At work I saw a patient who took a seemingly minor fall nearly a year ago which caused a spinal cord injury and changed him from a strong, healthy person to one who hobbles about with a cane and is treated like an invalid. He asked several times why God was angry at him: if God is in charge of everything and I have a terrible situation, God must have done this to me on purpose. I am hardly a master of theology or theodicy (sticking up for God even though he does bad stuff to nice people), but my approach to this was to find out how he would treat a friend who was dealing with difficulties. It turned out the patient doesn’t have any, but he does have children, so I asked him to imagine how he would comfort a tiny child who had fallen and skinned her knee, and tears came to his eyes.
I returned to that idea a couple of times during our long visit, and toward the end, I led him in a guided meditation starting with mindfulness of the body, followed by loving-kindness (metta) for himself, and concluding with a bit of gratitude practice: cultivating the prosocial emotions that build resilience and are protective against debilitating stress. He became teary again during the loving-kindness part, as people often do.
Just before leaving, I again mentioned the idea that perhaps God loves him very much and is in fact sending kindness and comfort, just as he would have offered to his own young child. To my surprise, the patient smiled and said gently, “Well, maybe I’m supposed to learn something from this.” And then, sounding almost jovial, “He’s certainly given me a tough row to hoe.”
The next day, I encountered a patient with terrible abdominal pain and tried my first guided meditation aimed at coping with pain. I did the same thing as described above, except that after mindfulness of the body and before loving-kindness, I asked the patient to let his attention rest on the painful area. He winced, so I said, “I see your wince. Let your attention move out to the edge of the painful area, to the border between where it’s painful and where it stops being painful.” This idea came from my own hours spent sitting with physical pain on meditation retreats. I suggested that he cultivate a sense of allowing the sensations he was noticing to be present and explained that it is natural for us to resist pain, but that pushing it away makes the whole experience more miserable.
Then I asked him to identify a part of his body that didn’t hurt—a foot or hand—and let his attention rest there. After a bit, I asked him to notice the edge of his pain again, and then the pain-free area again. I borrowed this from Somatic Experiencing, which I took a class on at the Zen Center. Then we went on with loving-kindness and gratitude.

##############################

=== STUDY QUESTIONS ===
[a] Translate the following sentence from the account of guided meditation with patients into Spanish: "He became teary again during the loving-kindness part, as people often do."
[b] Carry on the account of guided meditation with patients, starting from its final sentence.

=== DATA TO EXAMINE ===
##############################

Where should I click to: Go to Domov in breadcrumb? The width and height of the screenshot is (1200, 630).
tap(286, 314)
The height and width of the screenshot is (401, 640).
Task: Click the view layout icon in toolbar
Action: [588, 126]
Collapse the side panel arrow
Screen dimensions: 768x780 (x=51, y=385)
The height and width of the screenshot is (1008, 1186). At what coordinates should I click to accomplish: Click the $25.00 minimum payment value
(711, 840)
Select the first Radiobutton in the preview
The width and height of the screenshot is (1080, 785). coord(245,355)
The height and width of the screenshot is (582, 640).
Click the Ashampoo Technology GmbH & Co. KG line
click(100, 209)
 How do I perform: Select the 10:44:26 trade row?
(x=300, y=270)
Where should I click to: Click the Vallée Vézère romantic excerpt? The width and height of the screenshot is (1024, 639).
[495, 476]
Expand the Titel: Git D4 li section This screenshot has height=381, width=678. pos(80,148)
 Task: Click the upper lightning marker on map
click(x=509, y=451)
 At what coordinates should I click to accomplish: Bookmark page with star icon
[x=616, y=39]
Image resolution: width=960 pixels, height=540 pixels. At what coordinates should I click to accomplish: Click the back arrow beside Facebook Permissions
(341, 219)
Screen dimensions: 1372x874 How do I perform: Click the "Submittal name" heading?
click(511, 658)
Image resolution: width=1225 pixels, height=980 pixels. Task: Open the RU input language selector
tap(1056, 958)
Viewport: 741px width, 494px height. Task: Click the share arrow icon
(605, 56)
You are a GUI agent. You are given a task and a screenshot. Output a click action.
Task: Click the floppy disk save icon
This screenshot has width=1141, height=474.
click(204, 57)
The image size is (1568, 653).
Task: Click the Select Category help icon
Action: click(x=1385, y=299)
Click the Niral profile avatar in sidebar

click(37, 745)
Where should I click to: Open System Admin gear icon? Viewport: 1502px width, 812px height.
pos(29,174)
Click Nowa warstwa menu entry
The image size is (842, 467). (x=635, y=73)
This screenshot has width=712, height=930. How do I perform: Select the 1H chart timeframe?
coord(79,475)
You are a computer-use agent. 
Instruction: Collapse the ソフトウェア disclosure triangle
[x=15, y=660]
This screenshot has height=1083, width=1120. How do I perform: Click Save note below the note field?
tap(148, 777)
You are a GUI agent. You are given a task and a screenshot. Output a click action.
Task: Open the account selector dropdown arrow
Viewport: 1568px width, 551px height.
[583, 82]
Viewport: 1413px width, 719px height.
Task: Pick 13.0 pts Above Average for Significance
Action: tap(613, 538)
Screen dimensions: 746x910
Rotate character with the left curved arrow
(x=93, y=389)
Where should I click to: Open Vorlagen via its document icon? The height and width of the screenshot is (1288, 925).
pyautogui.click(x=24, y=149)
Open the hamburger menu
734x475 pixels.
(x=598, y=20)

##############################

=== RESULTS IN ORDER ===
[a] Volvió a emocionarse hasta las lágrimas durante la parte de la bondad amorosa, como suele ocurrirle a la gente.

[b]
For gratitude practice, I might say, “Thinking now of something we’re grateful for, even just a small thing. Maybe your nurse smiling at you or a pleasant conversation with your nurse, or maybe something delicious you had for breakfast. Remembering that pleasant moment and noticing how it feels in your body to remember this.”
At the end of the meditation, I thought the patient was going to say, “My abdomen still is killing me, but I feel a little more relaxed.” But he said, “That was really nice!” and when I asked how his pain was, he announced that it was gone! I’m sure it was back soon enough, but I’m glad he had some moments of relief. The whole meditation took less than ten minutes, and consisted of simple steps the patient can easily do on his own if he feels like it.
Another day, a nurse asked me to see a patient in an overflow pre-op area that I didn't even know existed. The patient was deaf and a sign language interpreter was present. The patient understood the interpreter so readily and responded verbally, in perfectly smooth English, so quickly that I could hardly believe she was deaf. I stopped by the front desk to get the patient's record number so I could chart the visit. The woman who works there, who is a character and who often makes me smile, checked to see if I could access a system that tracks surgeries and we found that I could.
Poking around there later, I noticed two patients whose records were adjacent to each other and who had the same last name: what are the odds? But then I took a closer look and saw that one was donating a kidney and the other receiving one.
I also saw a man of less than retirement age who came down with a mild case of flu and was dead less than two weeks later, his final few days spent in the ICU, with his children and wife at his side.